Work task >>
Transcribe the entries below without alteration.

Saved entries >>
:::::

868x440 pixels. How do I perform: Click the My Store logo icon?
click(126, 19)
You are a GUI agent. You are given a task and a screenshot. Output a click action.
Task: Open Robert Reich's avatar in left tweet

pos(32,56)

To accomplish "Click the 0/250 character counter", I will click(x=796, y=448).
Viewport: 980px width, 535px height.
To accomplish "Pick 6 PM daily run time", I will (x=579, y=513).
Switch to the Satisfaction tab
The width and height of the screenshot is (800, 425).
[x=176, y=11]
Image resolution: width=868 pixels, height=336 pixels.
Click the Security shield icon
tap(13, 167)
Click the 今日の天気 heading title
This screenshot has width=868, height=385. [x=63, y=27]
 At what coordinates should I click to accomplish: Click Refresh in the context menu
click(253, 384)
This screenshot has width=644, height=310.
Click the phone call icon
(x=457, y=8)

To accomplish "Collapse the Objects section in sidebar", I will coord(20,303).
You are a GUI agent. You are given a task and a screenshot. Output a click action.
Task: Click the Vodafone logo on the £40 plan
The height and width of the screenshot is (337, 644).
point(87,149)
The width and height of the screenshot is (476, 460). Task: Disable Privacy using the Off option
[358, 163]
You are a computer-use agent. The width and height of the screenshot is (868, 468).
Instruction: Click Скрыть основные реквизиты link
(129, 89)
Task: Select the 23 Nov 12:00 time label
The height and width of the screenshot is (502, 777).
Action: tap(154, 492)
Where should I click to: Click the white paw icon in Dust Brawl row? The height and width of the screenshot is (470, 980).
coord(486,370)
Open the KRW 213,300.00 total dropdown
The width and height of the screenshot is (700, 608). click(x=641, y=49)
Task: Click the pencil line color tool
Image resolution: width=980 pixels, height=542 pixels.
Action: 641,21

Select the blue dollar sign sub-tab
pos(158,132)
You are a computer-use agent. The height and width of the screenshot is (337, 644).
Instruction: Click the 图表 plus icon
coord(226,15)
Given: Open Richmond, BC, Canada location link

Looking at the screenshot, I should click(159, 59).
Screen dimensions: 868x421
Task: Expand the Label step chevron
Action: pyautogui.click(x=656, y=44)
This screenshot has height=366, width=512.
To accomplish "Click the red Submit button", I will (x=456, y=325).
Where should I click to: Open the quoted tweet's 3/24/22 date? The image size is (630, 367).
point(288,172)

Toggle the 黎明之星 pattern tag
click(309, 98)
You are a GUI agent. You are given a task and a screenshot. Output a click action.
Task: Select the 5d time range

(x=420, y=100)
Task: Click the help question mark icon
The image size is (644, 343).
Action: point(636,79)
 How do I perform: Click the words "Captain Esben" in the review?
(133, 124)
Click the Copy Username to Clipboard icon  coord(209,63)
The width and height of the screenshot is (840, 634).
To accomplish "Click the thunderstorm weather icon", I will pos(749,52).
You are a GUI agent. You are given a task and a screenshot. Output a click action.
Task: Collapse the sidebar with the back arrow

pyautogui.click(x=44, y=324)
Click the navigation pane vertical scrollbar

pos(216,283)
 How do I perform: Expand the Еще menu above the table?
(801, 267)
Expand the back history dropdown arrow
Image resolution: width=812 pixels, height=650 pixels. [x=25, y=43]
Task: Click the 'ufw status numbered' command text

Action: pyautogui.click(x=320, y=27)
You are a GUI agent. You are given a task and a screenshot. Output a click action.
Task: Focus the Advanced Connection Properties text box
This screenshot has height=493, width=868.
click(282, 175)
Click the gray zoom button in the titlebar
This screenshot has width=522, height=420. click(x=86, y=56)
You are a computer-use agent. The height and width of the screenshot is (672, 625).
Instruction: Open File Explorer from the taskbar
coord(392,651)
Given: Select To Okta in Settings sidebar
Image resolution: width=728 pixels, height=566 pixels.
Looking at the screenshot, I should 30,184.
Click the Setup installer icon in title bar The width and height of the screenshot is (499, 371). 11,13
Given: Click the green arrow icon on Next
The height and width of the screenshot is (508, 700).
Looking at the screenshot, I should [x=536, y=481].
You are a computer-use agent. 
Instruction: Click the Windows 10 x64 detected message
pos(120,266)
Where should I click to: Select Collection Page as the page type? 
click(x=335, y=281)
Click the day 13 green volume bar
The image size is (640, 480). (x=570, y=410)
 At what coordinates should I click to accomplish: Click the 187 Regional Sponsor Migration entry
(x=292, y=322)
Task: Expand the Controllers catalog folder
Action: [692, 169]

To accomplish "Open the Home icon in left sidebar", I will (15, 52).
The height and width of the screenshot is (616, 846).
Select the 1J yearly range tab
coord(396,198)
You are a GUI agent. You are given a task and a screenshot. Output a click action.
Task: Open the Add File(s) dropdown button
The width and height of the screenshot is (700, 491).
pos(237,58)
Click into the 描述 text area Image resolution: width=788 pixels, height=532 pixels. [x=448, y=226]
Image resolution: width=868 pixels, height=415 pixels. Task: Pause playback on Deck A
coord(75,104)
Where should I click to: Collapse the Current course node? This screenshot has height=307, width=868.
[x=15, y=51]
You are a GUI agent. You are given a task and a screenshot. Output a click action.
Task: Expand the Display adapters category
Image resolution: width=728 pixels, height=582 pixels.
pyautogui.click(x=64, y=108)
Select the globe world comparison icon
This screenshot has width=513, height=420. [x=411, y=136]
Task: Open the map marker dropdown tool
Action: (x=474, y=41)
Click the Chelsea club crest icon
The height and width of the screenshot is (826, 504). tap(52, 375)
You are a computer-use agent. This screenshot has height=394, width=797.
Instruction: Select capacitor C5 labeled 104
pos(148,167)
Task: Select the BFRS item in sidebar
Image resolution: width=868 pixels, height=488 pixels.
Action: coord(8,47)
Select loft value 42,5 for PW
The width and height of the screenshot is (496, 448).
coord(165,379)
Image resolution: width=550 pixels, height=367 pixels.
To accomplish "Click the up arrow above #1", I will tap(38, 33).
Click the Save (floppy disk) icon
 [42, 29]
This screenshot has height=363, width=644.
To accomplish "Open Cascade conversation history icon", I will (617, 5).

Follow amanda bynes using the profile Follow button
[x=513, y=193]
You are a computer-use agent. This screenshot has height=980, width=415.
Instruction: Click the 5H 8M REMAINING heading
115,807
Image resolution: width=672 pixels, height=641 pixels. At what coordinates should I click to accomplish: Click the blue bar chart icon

:::::

Solution to this exercise >>
868x440 pixels. How do I perform: Click the My Store logo icon?
click(126, 19)
You are a GUI agent. You are given a task and a screenshot. Output a click action.
Task: Open Robert Reich's avatar in left tweet

pos(32,56)

To accomplish "Click the 0/250 character counter", I will click(x=796, y=448).
Viewport: 980px width, 535px height.
To accomplish "Pick 6 PM daily run time", I will (x=579, y=513).
Switch to the Satisfaction tab
The width and height of the screenshot is (800, 425).
[x=176, y=11]
Image resolution: width=868 pixels, height=336 pixels.
Click the Security shield icon
tap(13, 167)
Click the 今日の天気 heading title
This screenshot has width=868, height=385. [x=63, y=27]
 At what coordinates should I click to accomplish: Click Refresh in the context menu
click(253, 384)
This screenshot has width=644, height=310.
Click the phone call icon
(x=457, y=8)

To accomplish "Collapse the Objects section in sidebar", I will coord(20,303).
You are a GUI agent. You are given a task and a screenshot. Output a click action.
Task: Click the Vodafone logo on the £40 plan
The height and width of the screenshot is (337, 644).
point(87,149)
The width and height of the screenshot is (476, 460). Task: Disable Privacy using the Off option
[358, 163]
You are a computer-use agent. The width and height of the screenshot is (868, 468).
Instruction: Click Скрыть основные реквизиты link
(129, 89)
Task: Select the 23 Nov 12:00 time label
The height and width of the screenshot is (502, 777).
Action: tap(154, 492)
Where should I click to: Click the white paw icon in Dust Brawl row? The height and width of the screenshot is (470, 980).
coord(486,370)
Open the KRW 213,300.00 total dropdown
The width and height of the screenshot is (700, 608). click(x=641, y=49)
Task: Click the pencil line color tool
Image resolution: width=980 pixels, height=542 pixels.
Action: 641,21

Select the blue dollar sign sub-tab
pos(158,132)
You are a computer-use agent. The height and width of the screenshot is (337, 644).
Instruction: Click the 图表 plus icon
coord(226,15)
Given: Open Richmond, BC, Canada location link

Looking at the screenshot, I should click(159, 59).
Screen dimensions: 868x421
Task: Expand the Label step chevron
Action: pyautogui.click(x=656, y=44)
This screenshot has height=366, width=512.
To accomplish "Click the red Submit button", I will (x=456, y=325).
Where should I click to: Open the quoted tweet's 3/24/22 date? The image size is (630, 367).
point(288,172)

Toggle the 黎明之星 pattern tag
click(309, 98)
You are a GUI agent. You are given a task and a screenshot. Output a click action.
Task: Select the 5d time range

(x=420, y=100)
Task: Click the help question mark icon
The image size is (644, 343).
Action: point(636,79)
 How do I perform: Click the words "Captain Esben" in the review?
(133, 124)
Click the Copy Username to Clipboard icon  coord(209,63)
The width and height of the screenshot is (840, 634).
To accomplish "Click the thunderstorm weather icon", I will pos(749,52).
You are a GUI agent. You are given a task and a screenshot. Output a click action.
Task: Collapse the sidebar with the back arrow

pyautogui.click(x=44, y=324)
Click the navigation pane vertical scrollbar

pos(216,283)
 How do I perform: Expand the Еще menu above the table?
(801, 267)
Expand the back history dropdown arrow
Image resolution: width=812 pixels, height=650 pixels. [x=25, y=43]
Task: Click the 'ufw status numbered' command text

Action: pyautogui.click(x=320, y=27)
You are a GUI agent. You are given a task and a screenshot. Output a click action.
Task: Focus the Advanced Connection Properties text box
This screenshot has height=493, width=868.
click(282, 175)
Click the gray zoom button in the titlebar
This screenshot has width=522, height=420. click(x=86, y=56)
You are a computer-use agent. The height and width of the screenshot is (672, 625).
Instruction: Open File Explorer from the taskbar
coord(392,651)
Given: Select To Okta in Settings sidebar
Image resolution: width=728 pixels, height=566 pixels.
Looking at the screenshot, I should 30,184.
Click the Setup installer icon in title bar The width and height of the screenshot is (499, 371). 11,13
Given: Click the green arrow icon on Next
The height and width of the screenshot is (508, 700).
Looking at the screenshot, I should [x=536, y=481].
You are a computer-use agent. 
Instruction: Click the Windows 10 x64 detected message
pos(120,266)
Where should I click to: Select Collection Page as the page type? 
click(x=335, y=281)
Click the day 13 green volume bar
The image size is (640, 480). (x=570, y=410)
 At what coordinates should I click to accomplish: Click the 187 Regional Sponsor Migration entry
(x=292, y=322)
Task: Expand the Controllers catalog folder
Action: [692, 169]

To accomplish "Open the Home icon in left sidebar", I will (15, 52).
The height and width of the screenshot is (616, 846).
Select the 1J yearly range tab
coord(396,198)
You are a GUI agent. You are given a task and a screenshot. Output a click action.
Task: Open the Add File(s) dropdown button
The width and height of the screenshot is (700, 491).
pos(237,58)
Click into the 描述 text area Image resolution: width=788 pixels, height=532 pixels. [x=448, y=226]
Image resolution: width=868 pixels, height=415 pixels. Task: Pause playback on Deck A
coord(75,104)
Where should I click to: Collapse the Current course node? This screenshot has height=307, width=868.
[x=15, y=51]
You are a GUI agent. You are given a task and a screenshot. Output a click action.
Task: Expand the Display adapters category
Image resolution: width=728 pixels, height=582 pixels.
pyautogui.click(x=64, y=108)
Select the globe world comparison icon
This screenshot has width=513, height=420. [x=411, y=136]
Task: Open the map marker dropdown tool
Action: (x=474, y=41)
Click the Chelsea club crest icon
The height and width of the screenshot is (826, 504). tap(52, 375)
You are a computer-use agent. This screenshot has height=394, width=797.
Instruction: Select capacitor C5 labeled 104
pos(148,167)
Task: Select the BFRS item in sidebar
Image resolution: width=868 pixels, height=488 pixels.
Action: coord(8,47)
Select loft value 42,5 for PW
The width and height of the screenshot is (496, 448).
coord(165,379)
Image resolution: width=550 pixels, height=367 pixels.
To accomplish "Click the up arrow above #1", I will tap(38, 33).
Click the Save (floppy disk) icon
 [42, 29]
This screenshot has height=363, width=644.
To accomplish "Open Cascade conversation history icon", I will (617, 5).

Follow amanda bynes using the profile Follow button
[x=513, y=193]
You are a computer-use agent. This screenshot has height=980, width=415.
Instruction: Click the 5H 8M REMAINING heading
115,807
Image resolution: width=672 pixels, height=641 pixels. At what coordinates should I click to accomplish: Click the blue bar chart icon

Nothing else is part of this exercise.